Statement

My work ranges from abstract hand-manipulated pieces to work that involves found footage, to feature length improvised narratives. Each film attempts to investigate new terrain, and avoids being confined by a specific look or mood.
I like to work the surface of film to create rich visuals which I shape in a very intuitive, personal way. Since I started making films in 1983 I’ve always gone back to painting, bleaching and marking frames one by one; I’m exhilarated by this tactile relationship with film material. I like the way these abstract films (Winterwheat, Echo Anthem, Missing Something Somewhere, Blue Movie, Sweep, Guiding Fictions, Sliding off the Edge of the World) allow the viewer to be drawn into unfamiliar worlds.

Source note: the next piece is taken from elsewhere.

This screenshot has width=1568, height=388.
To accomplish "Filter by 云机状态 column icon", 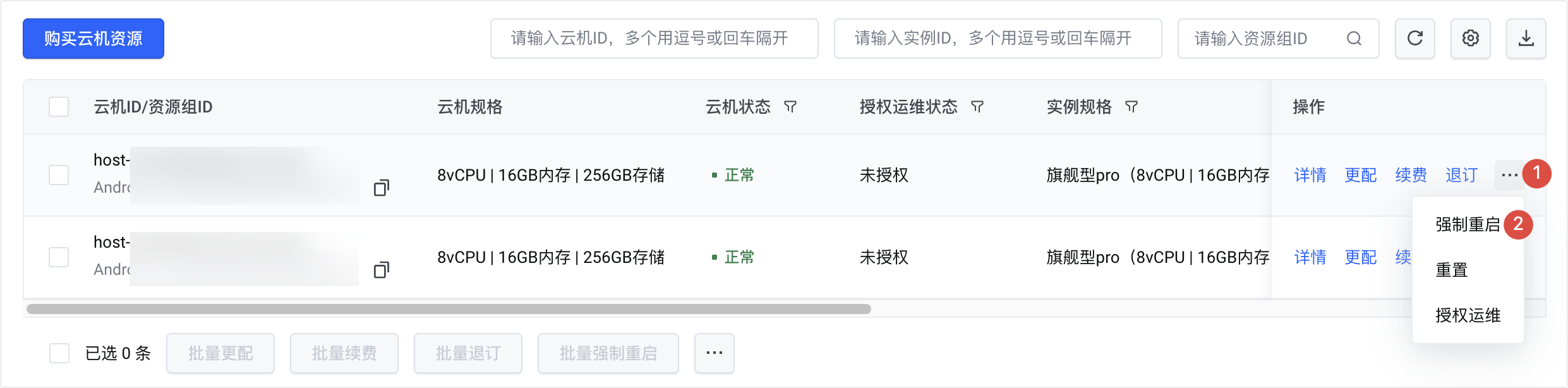I will click(790, 107).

Other films (Lilting Towards Chaos, Excursions, Why Live Here?) paint portraits of characters wrestling with their alienation from place. These films juxtapose narration and imagery so that the viewer is challenged to pick up the pieces. The films flutter between states, combining elements of fiction writing, diary, travelogue, landscape photography and documentary.
I’ve also made two feature length videotapes, At Home and Asea 2002 and Rockaway 2005. These two works also start with place and consider fictional characters’s relationships to where they live. In both cases I explored the locales first (Baltimore and a Queens, NY neighborhood, respectively) and then figured out how I wanted the actors to improvise material that gave voice to tensions I found inherent in these settings.
My interests in film and videomaking are restless and peripatetic. I’ve made films about the American flag, soft-core pornography, a Brooklyn walk, a trip to Mexico, day-to-day life in Tampa, Florida and three high school girls celebrating their graduation. Each new project sends me spinning in a new direction. Because I reject the constraints of traditional production values and develop my own process for each new film, any subject seems possible.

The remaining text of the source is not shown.